Added tests for mime parsers.

2016-07-21 00:25:55 -07:00
parent 40732fb90c
commit 738a46e6dd
4 changed files with 80 additions and 84 deletions
--- a/rtv/mime_handlers.py
+++ b/rtv/mime_handlers.py
@@ -3,71 +3,10 @@ import logging
 import mimetypes
 import requests
-from six.moves.html_parser import HTMLParser
+from bs4 import BeautifulSoup
 _logger = logging.getLogger(__name__)
 # HTML Parsers
 class HTMLParsed(Exception):
    def __init__(self, data):
        self.data = data
 # TODO: open temp file, close after 60 seconds with thread.timer()
 # TODO: switch to bs4 with "html.parser"
 # TODO: Add media_readme.rst
 # TODO: Add environment variables to config
 class ImgurHTMLParser(HTMLParser):
    """
    Scrape the actual image url from an imgur landing page. Imgur intentionally
    obscures this on most reddit links in order to draw more traffic for their
    advertisements.

§ **DATASET SECTION**

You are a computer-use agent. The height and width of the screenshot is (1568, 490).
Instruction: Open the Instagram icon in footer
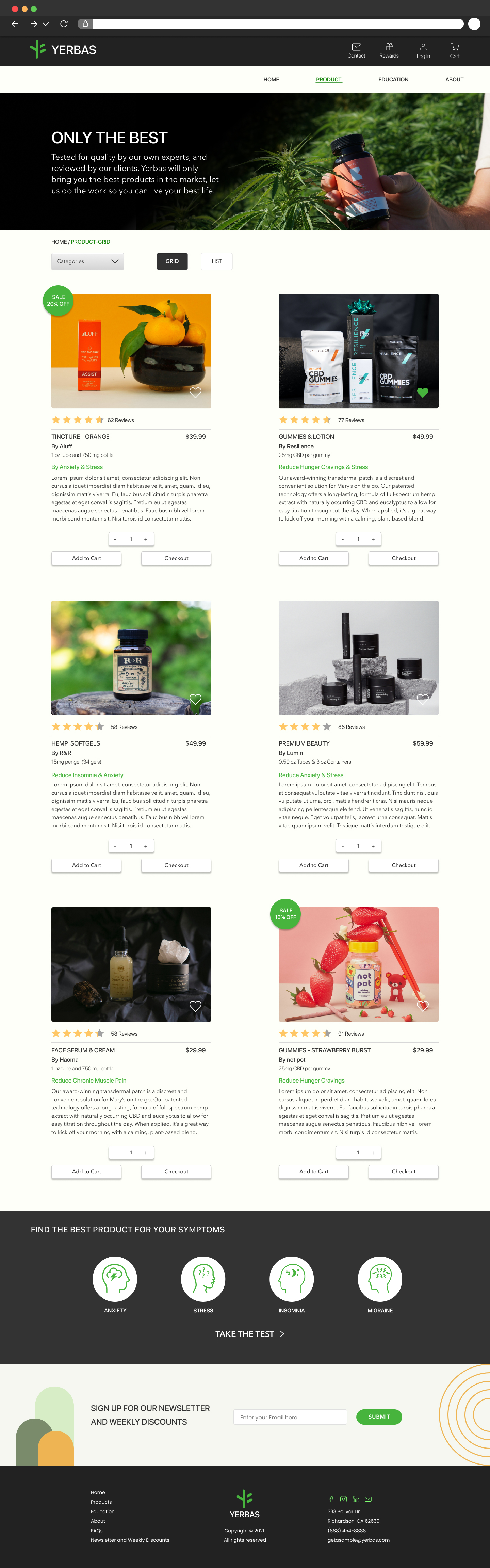(343, 1499)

§ **INSTRUCTIONS FOR THE TASK**
In the commit diff, rewrite the comment block that begins "# TODO: open temp file" as a brief list, keeping each of its points.

§ **FULL RESPONSE**
- Open a temp file; close it after 60 seconds with thread.timer()
- Switch to bs4 with "html.parser"
- Add media_readme.rst
- Add environment variables to config